» Entries taken from a collection:
★ ★ ★ ★ ★ ★ ★

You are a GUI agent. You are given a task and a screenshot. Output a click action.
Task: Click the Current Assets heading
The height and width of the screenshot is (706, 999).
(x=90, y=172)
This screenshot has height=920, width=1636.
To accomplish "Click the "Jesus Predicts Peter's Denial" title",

★ ★ ★ ★ ★ ★ ★

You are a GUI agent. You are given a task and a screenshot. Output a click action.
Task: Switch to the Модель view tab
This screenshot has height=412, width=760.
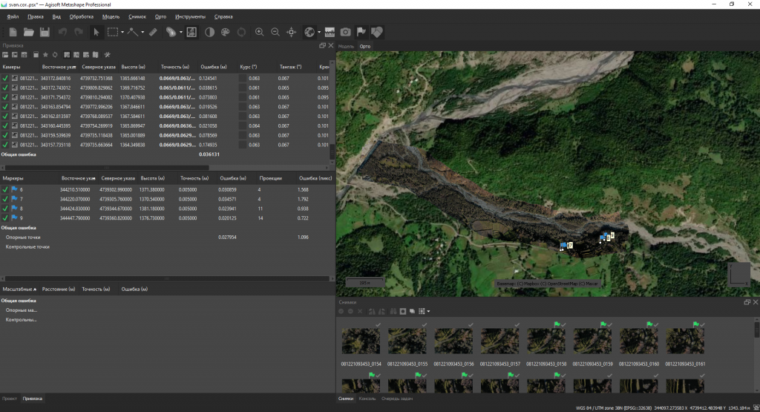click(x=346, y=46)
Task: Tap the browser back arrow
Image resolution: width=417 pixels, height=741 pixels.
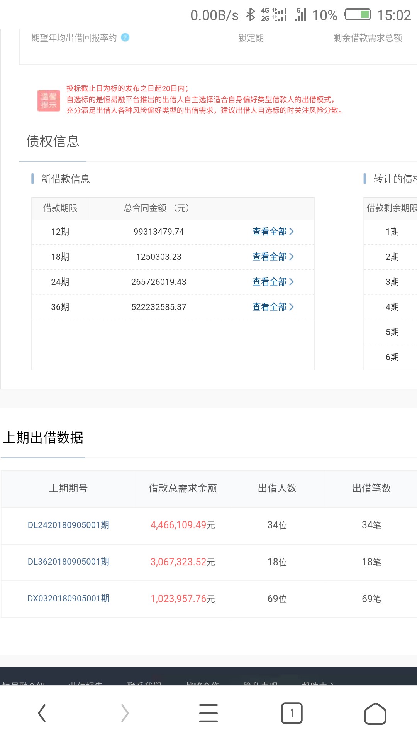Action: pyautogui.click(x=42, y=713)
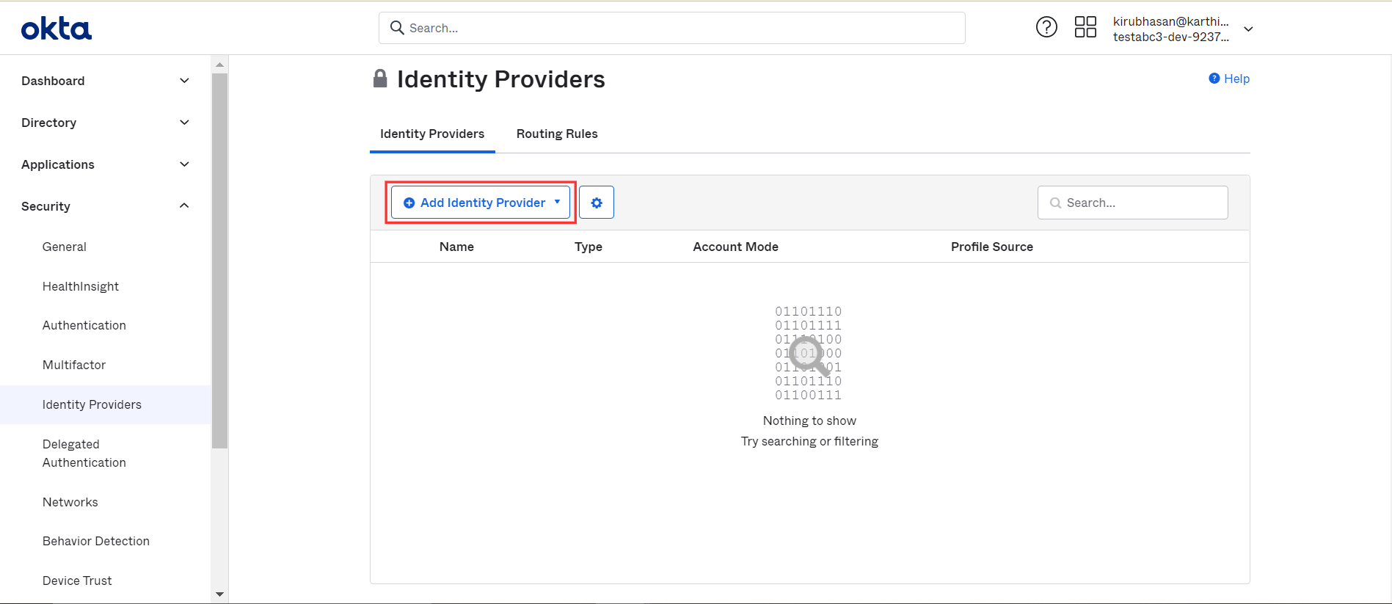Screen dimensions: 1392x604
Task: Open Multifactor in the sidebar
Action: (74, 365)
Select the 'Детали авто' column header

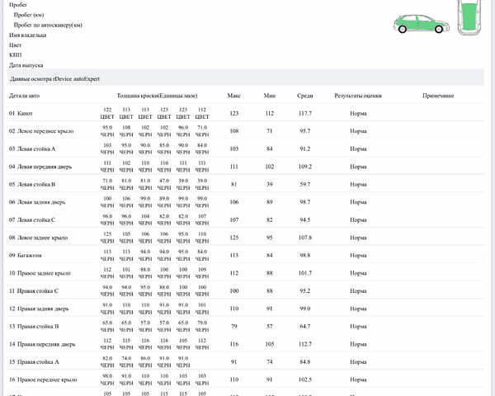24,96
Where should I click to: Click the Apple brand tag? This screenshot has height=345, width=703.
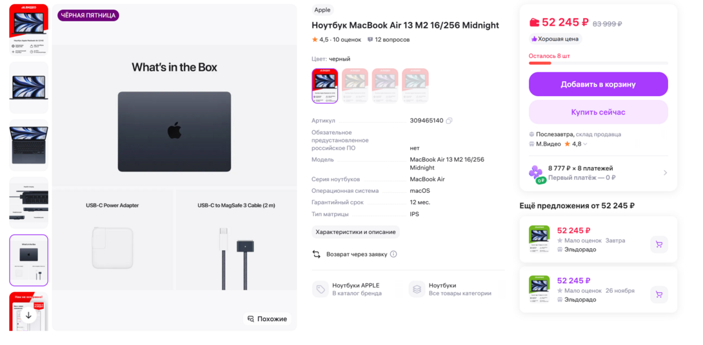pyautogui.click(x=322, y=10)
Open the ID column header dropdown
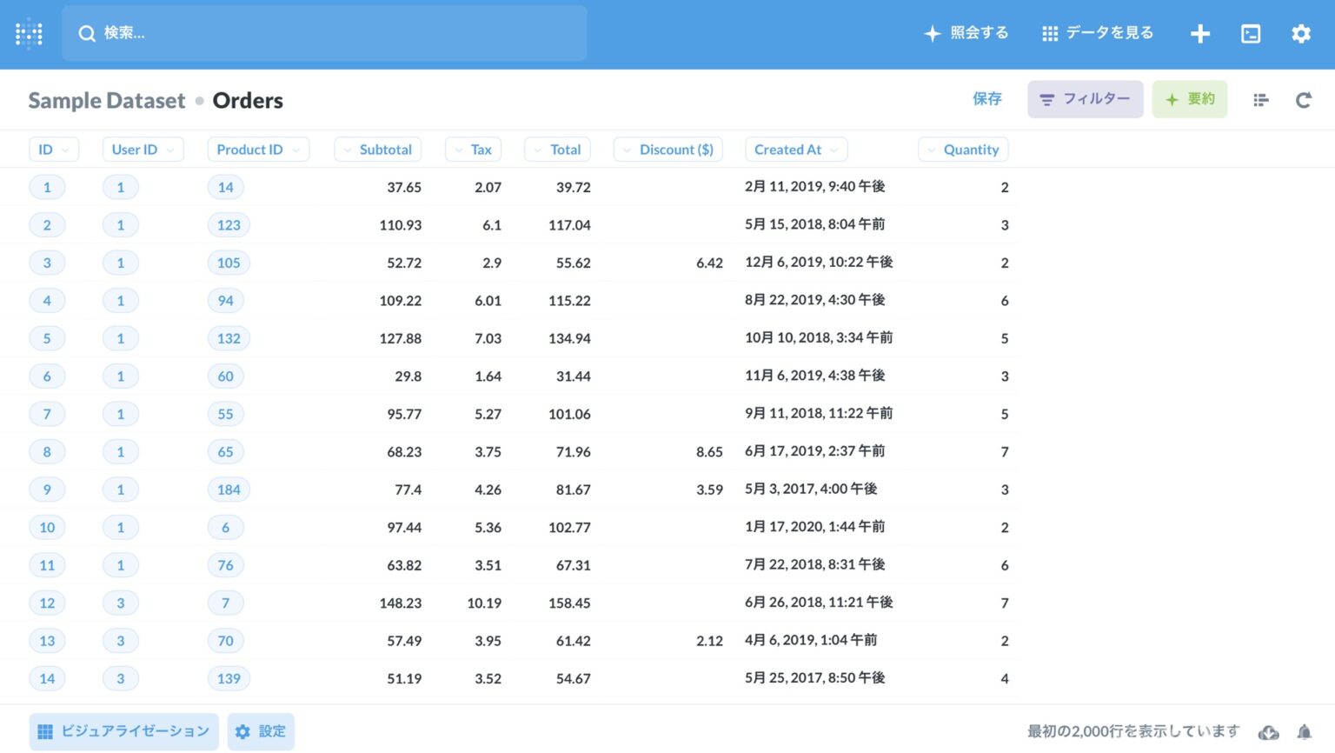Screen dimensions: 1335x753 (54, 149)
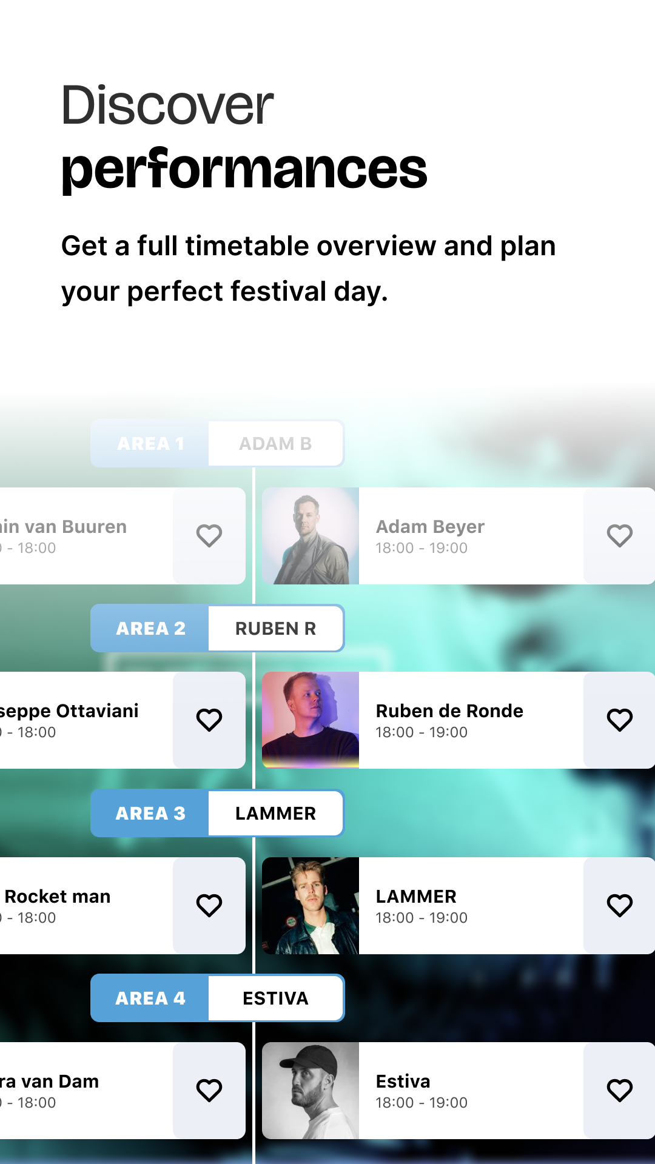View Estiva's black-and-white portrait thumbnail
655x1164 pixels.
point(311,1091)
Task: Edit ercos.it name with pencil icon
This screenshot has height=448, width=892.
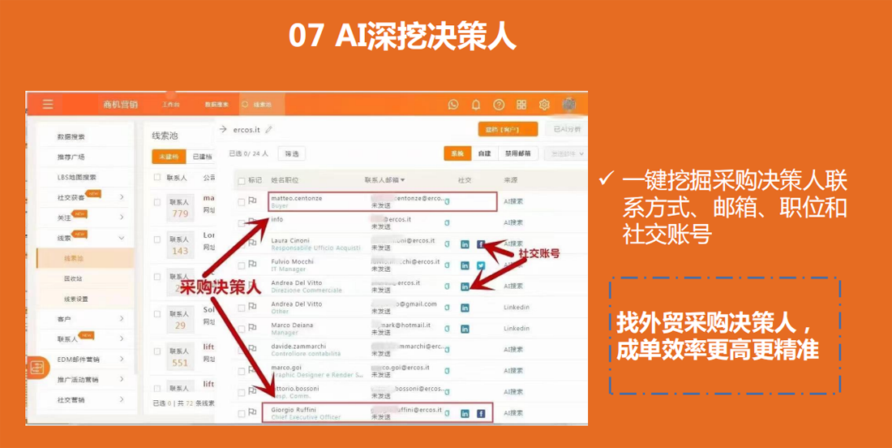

★ ★ ★ ★ ★ ★ ★

» Task description: With the pictures omitted, restate word for word the lines above from the line that has "Where should I" up to and including the line that has "This screenshot has height=448, width=892.", and no other lines.

» Worked solution:
Where should I click to: Click the Apple brand tag? This screenshot has height=345, width=703.
pyautogui.click(x=322, y=10)
Open the ID column header dropdown
Screen dimensions: 1335x753 (54, 149)
View Estiva's black-and-white portrait thumbnail
655x1164 pixels.
point(311,1091)
Task: Edit ercos.it name with pencil icon
This screenshot has height=448, width=892.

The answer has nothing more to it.